True to his word Shane set off to speak to the lock keeper about the refuse rules. The tip beside our mooring point had a tape round it which is usually a sign something is out of use or out of bounds so crossing it to dump stuff seemed pretty strange. There was a pile that looked like a bonfire but also used oil, a fridge. A washing machine, a pair of shoes and two plastic bags with household rubbish. Shane had asked the man as he passed, after depositing the bag, “Is that where you’re supposed to leave your rubbish?” The man replied, “Have you not been here before? You just put it over there and then a tanker comes and takes it away.” When Shane spoke to the lock staff they were very clear that rubbish was not to be put there and asked if he knew who had put it there. As it happened the very boat was queuing for the lock so Shane was able to pick him out from the line up, “second one in the jetty”,- “Aha, right!”
Shane returned and was shortly followed by the man walking past and collecting his bag of rubbish and skulking back again.

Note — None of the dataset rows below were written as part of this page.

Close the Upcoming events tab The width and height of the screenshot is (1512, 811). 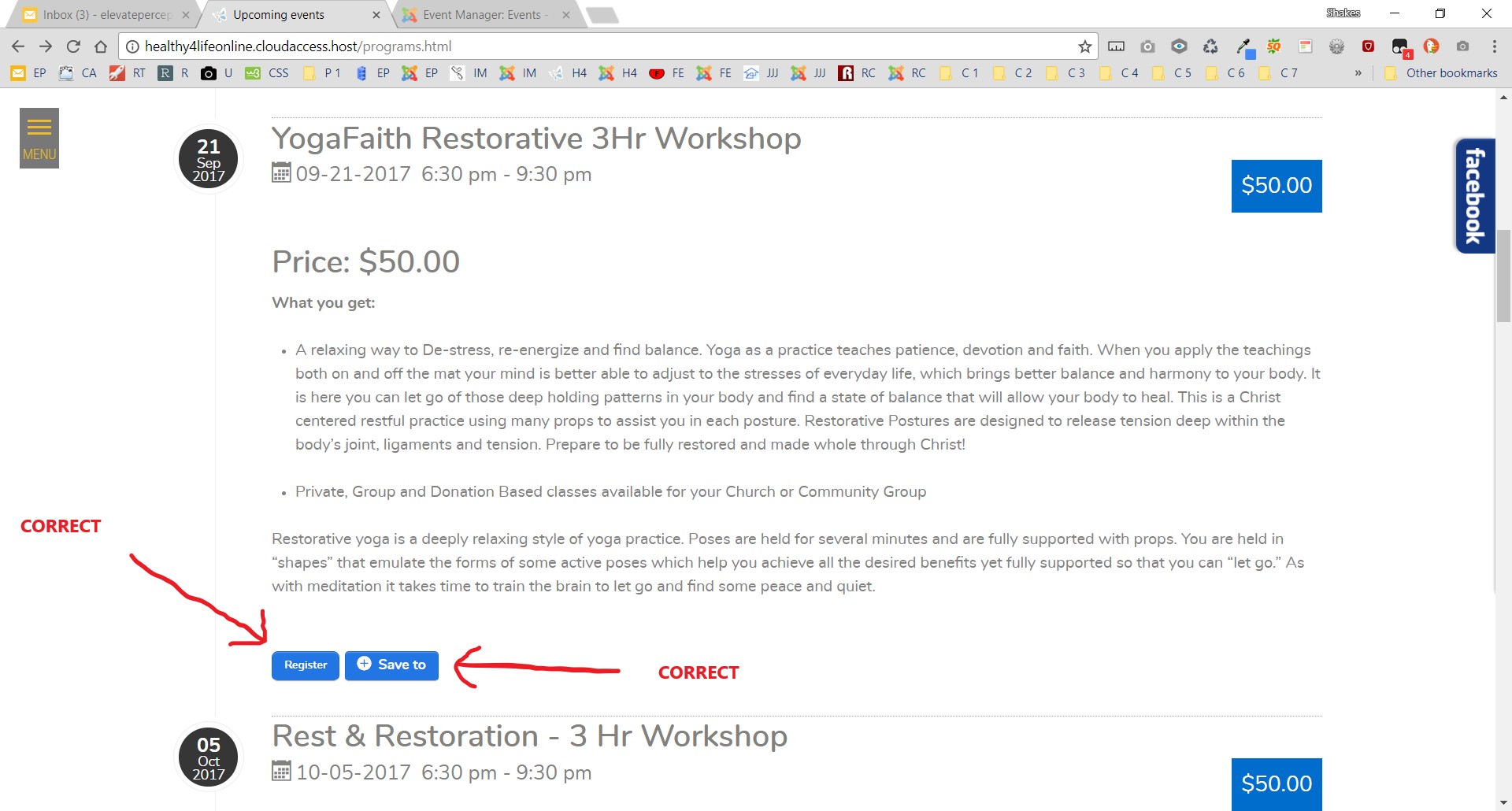click(376, 15)
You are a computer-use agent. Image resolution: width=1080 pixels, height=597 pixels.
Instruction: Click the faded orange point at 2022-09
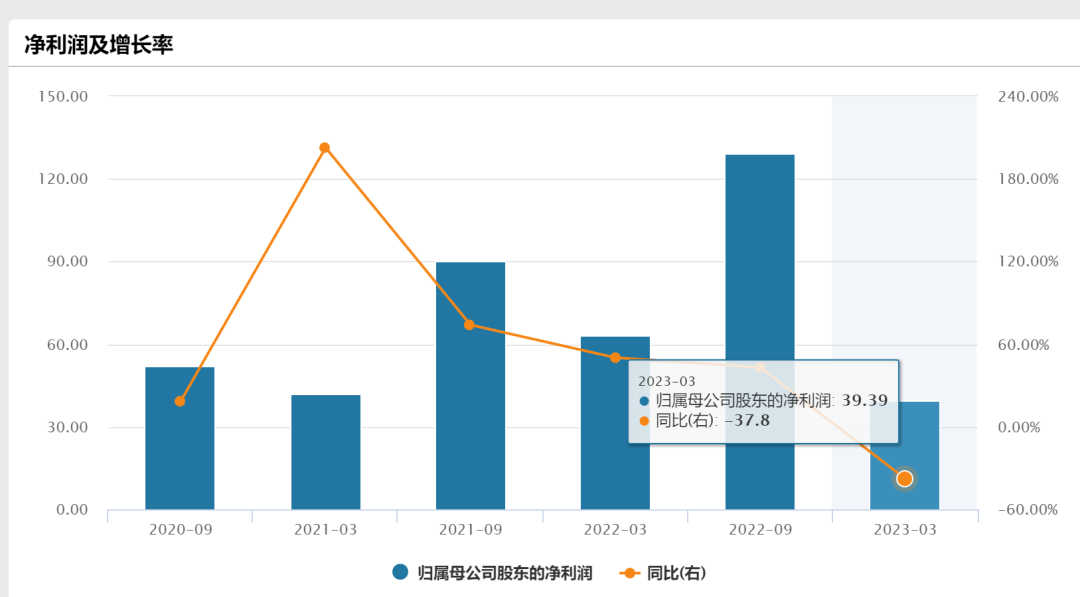pyautogui.click(x=760, y=368)
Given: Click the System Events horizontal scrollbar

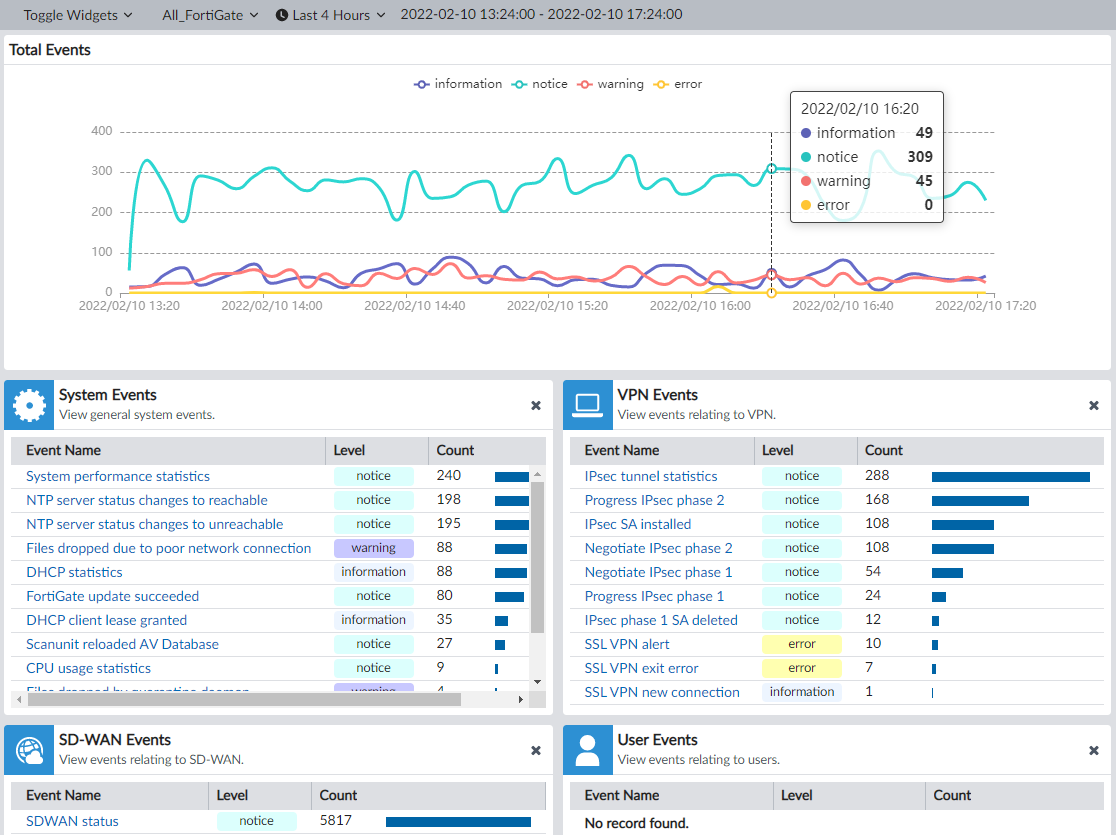Looking at the screenshot, I should 244,700.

Shane appeared more delighted with his little victory than over his phonecall from the consultant yesterday!
We were soon unplugged from the electric point and on our way to the lock ourselves. The lockkeeper I had met yesterday was there as well as the man (possibly a volunteer) that Shane had spoken to. The lock keeper came to speak to Shane and explain that she had actually told that man, last night, that he could moor overnight at the services point but that there was no rubbish disposal service here! So this morning she had said he couldn’t come through her lock until he had taken back his rubbish. The staff cannot see the moorings from the lock so are heartily sick of the tip growing when they cannot see who is doing it. As we left the lock the ‘possibly volunteer’ waved us off saying, “it’s a pleasure to have met both of you!” And now for the main event of the day. As usual I was a bit concerned about the number of boats but Shane was confident it would be well organised and signposted. He was right again.
The weather was overcast but many people were in gay summer attire and straw hats as we were heading towards Henley Royal Regatta, so spirits were generally high. One lock even had their blackboard adorned with a joke on it, “Was the inebriated rower drunk out of his skull?”
When we entered that lock we were sharing it with a boat, named Cygnet, had a small smooth platform at the bow where a woman was holding the rope. I was glad I had a range of seating and standing options to hold on. She also had sandals with three inch wedge heels. She must have good balance and be very used to that position, I wouldn’t be wanting to stand there at all let alone in those shoes.
The race and general public are kept to separate sides of the water and all went smoothly through the regatta space. There was a wide variety of boats and several were moored in the middle of the river against the wooden divider separating racers and spectators.
We caught some races and I complimented an official on his fancy blazer as we passed his stall. Some umpires were on boats. We were a little under dressed, mind you so we’re some of the ladies in the cool breeze. The day warmed up later. The racers were plenty warm enough!
I felt we lacked a hamper full of goodies, an ice bucket, balloons, flowers and bunting, but made some salmon pâté sandwiches which felt in keeping and I put my hat on as the sun appeared. We didn’t get to eat till we were through and unusually didn’t stop for lunch but we were well entertained by the passers by. Large party boats, like us had the advantage of toilets aboard.
The New Orleans was a magnificent paddle steamer and we had the good fortune to meet it as it passed under trees so we got to see the two huge funnels lowered and then raised as it got past the trees.
It was followed by another funnelled boat really using its steam. She was a beautiful trip boat.
As we reached the locks after the race we found we were sharing with the same lady in her heels. The lock was sedate which made it easier, but took quite a while, which was harder for her. I must say she got back in quite nimbly when we emerged. We were obviously going the right way as the queue to get into the lock was about 20 boats long and some were wondering why there was a hold up and if there was a problem at the lock, but it was just the volume of boats. Nobody seemed cross though. Some didn’t care and were just enjoying their wine and some were dancing. One chap praised my coordinated hat and top.
Once through the regatta traffic, it was business as usual with a two tufted ducks and two grebes to add interest. And a bit of a nerve wracking bit of driving for me through some sailing practice when a young sailor tipped over right in front of me, but a safety boat arrived and helped her and we didn’t collide.
When we found a place to moor the cutest cygnets came close to nap. They must have had a long day too.
But they may have been woken later by the firework display. It’s been a very good day from start to finish.